··· RECORDS SUPPLIED ···

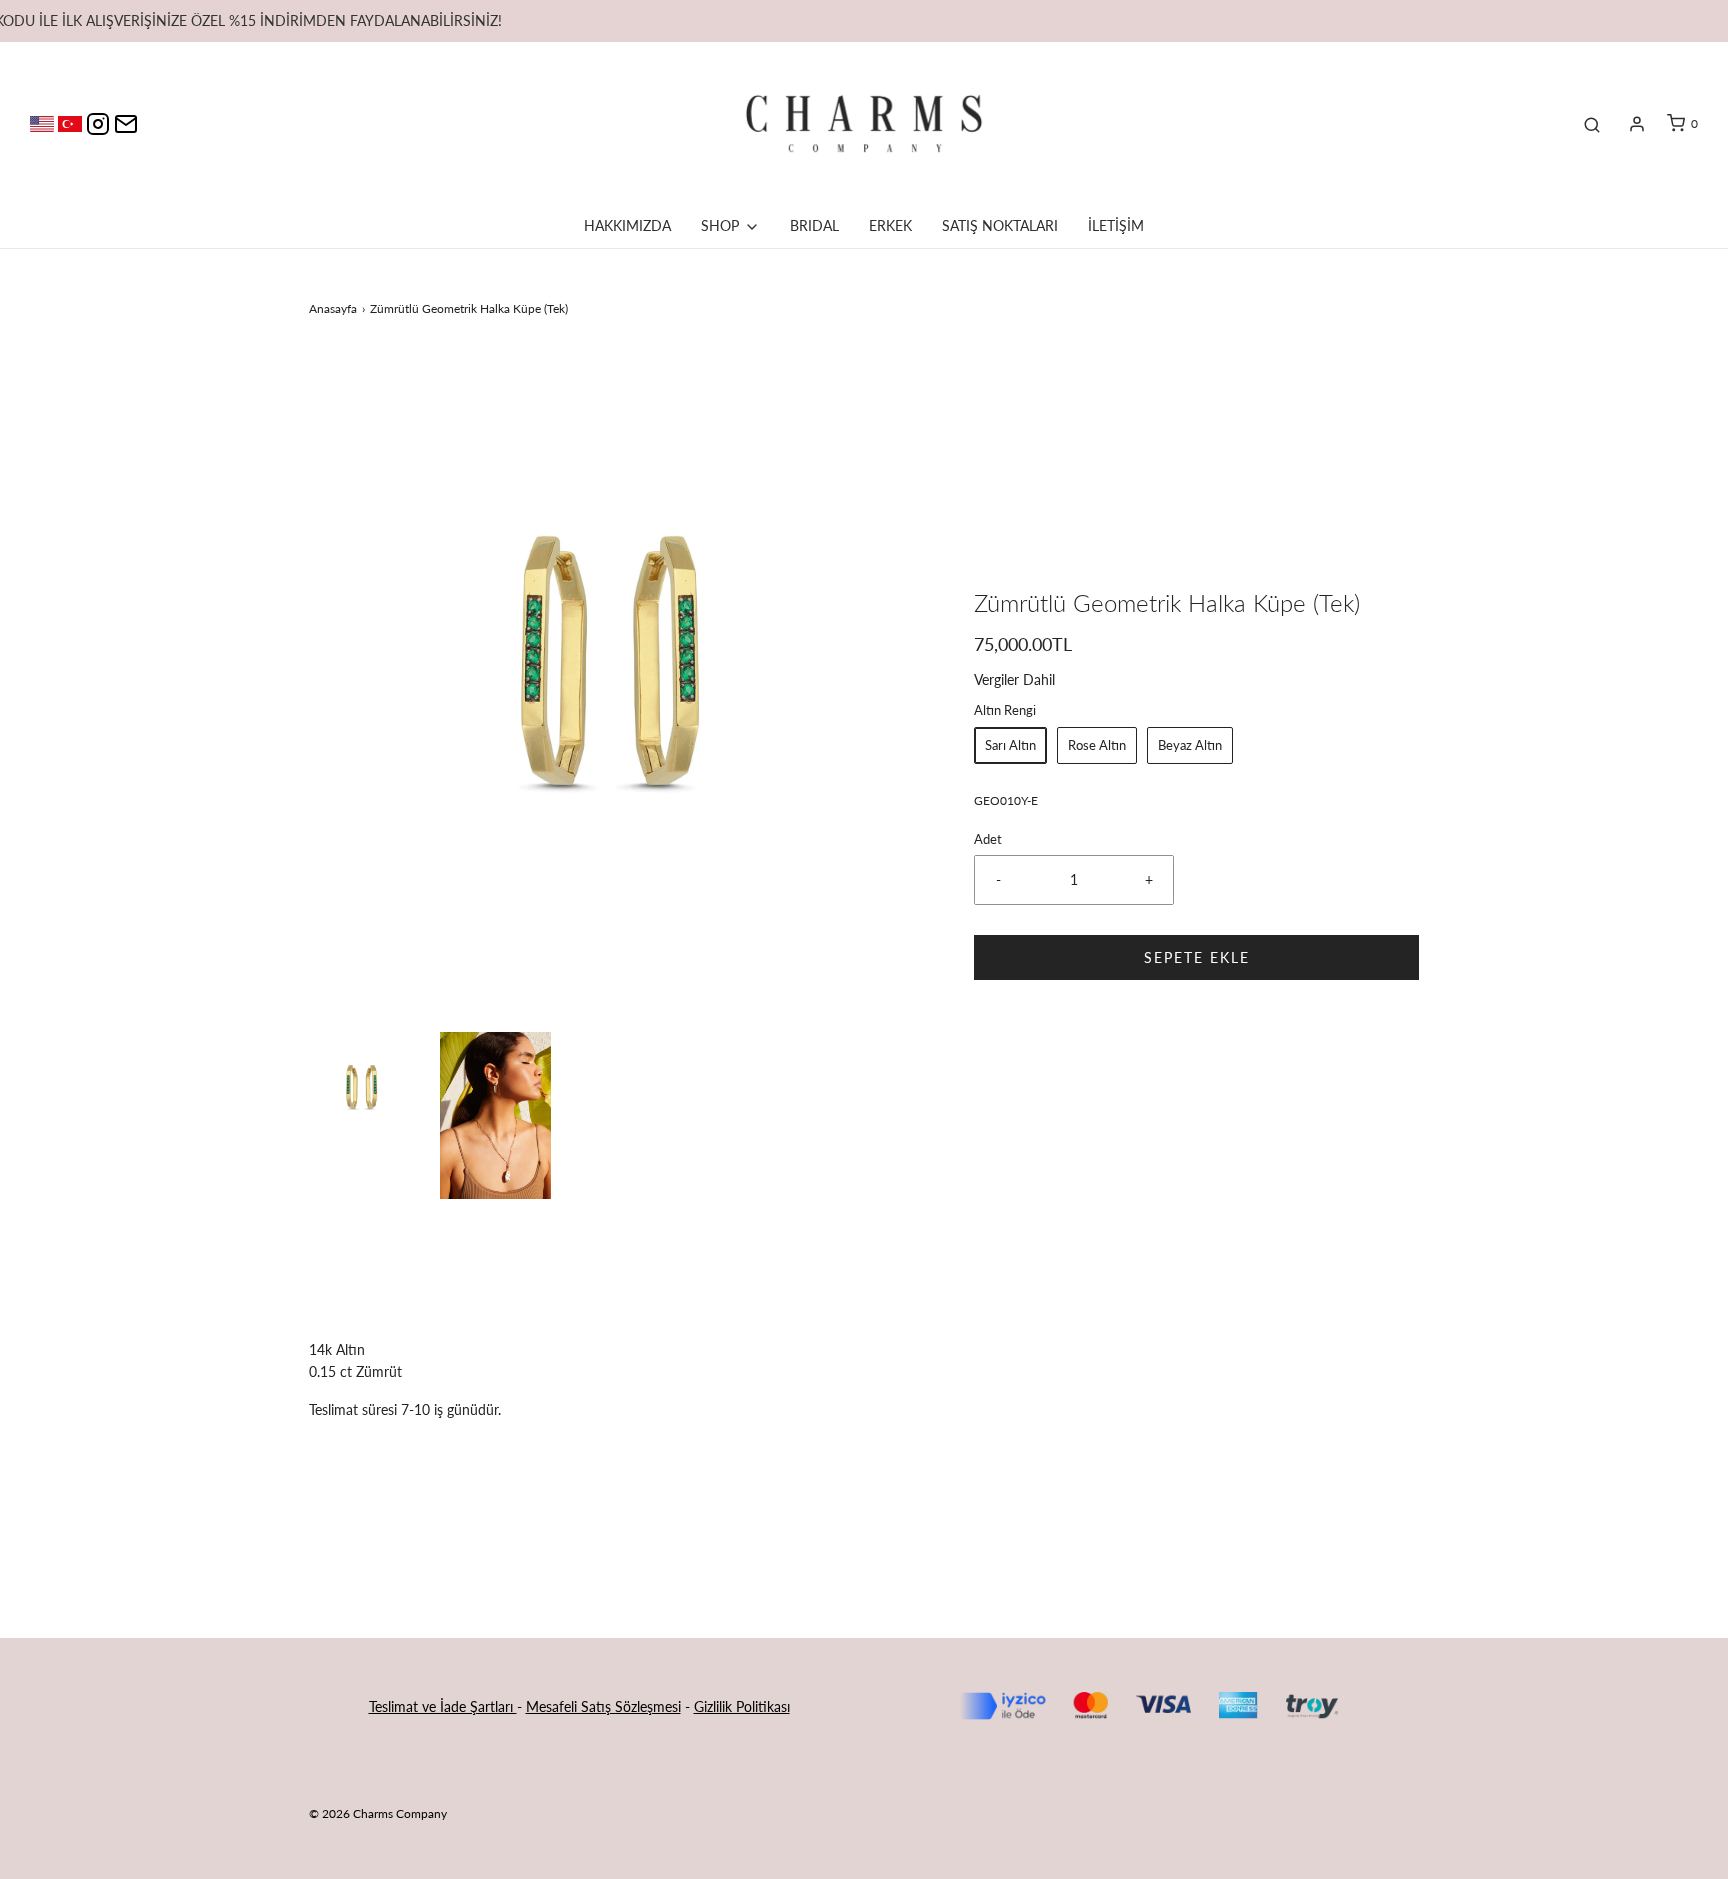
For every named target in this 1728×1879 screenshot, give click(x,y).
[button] (364, 1088)
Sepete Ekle (1197, 957)
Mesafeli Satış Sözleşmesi (603, 1706)
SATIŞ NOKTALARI (1000, 225)
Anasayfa (333, 308)
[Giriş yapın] (1637, 124)
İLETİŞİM (1116, 225)
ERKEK (890, 225)
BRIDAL (814, 225)
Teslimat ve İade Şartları (443, 1706)
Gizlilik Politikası (742, 1706)
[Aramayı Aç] (1592, 124)
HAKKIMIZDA (627, 225)
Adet (988, 839)
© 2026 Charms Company (378, 1813)
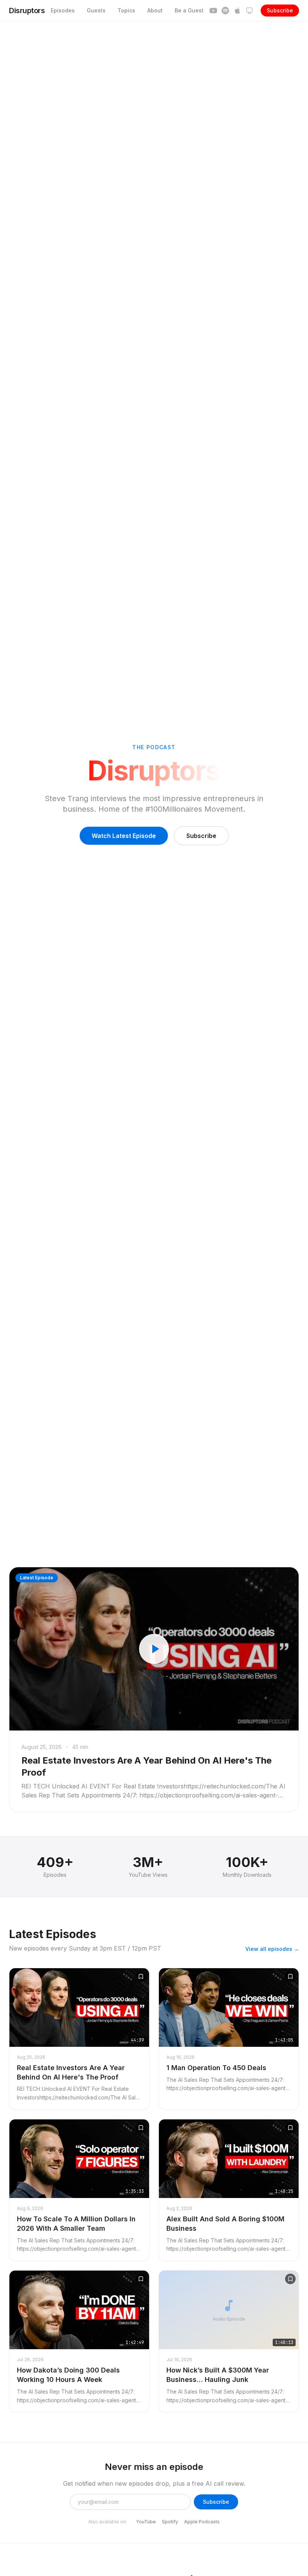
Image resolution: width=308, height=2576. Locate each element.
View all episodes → (272, 1949)
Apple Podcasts (202, 2521)
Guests (96, 10)
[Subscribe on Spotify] (225, 10)
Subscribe (280, 10)
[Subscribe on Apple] (237, 10)
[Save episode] (141, 1976)
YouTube (146, 2521)
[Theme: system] (249, 10)
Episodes (63, 10)
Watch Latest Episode (124, 835)
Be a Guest (189, 10)
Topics (126, 10)
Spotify (170, 2521)
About (155, 10)
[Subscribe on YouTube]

···

- _WHAT YOU ARE ASKED TO DO_
Repeat word for word the lines above, from the first entry through the line containing "İLETİŞİM (1116, 225)", with both ends kept and the pictures dropped.

- _YOUR RESPONSE_
For every named target in this 1728×1879 screenshot, give click(x,y).
[button] (364, 1088)
Sepete Ekle (1197, 957)
Mesafeli Satış Sözleşmesi (603, 1706)
SATIŞ NOKTALARI (1000, 225)
Anasayfa (333, 308)
[Giriş yapın] (1637, 124)
İLETİŞİM (1116, 225)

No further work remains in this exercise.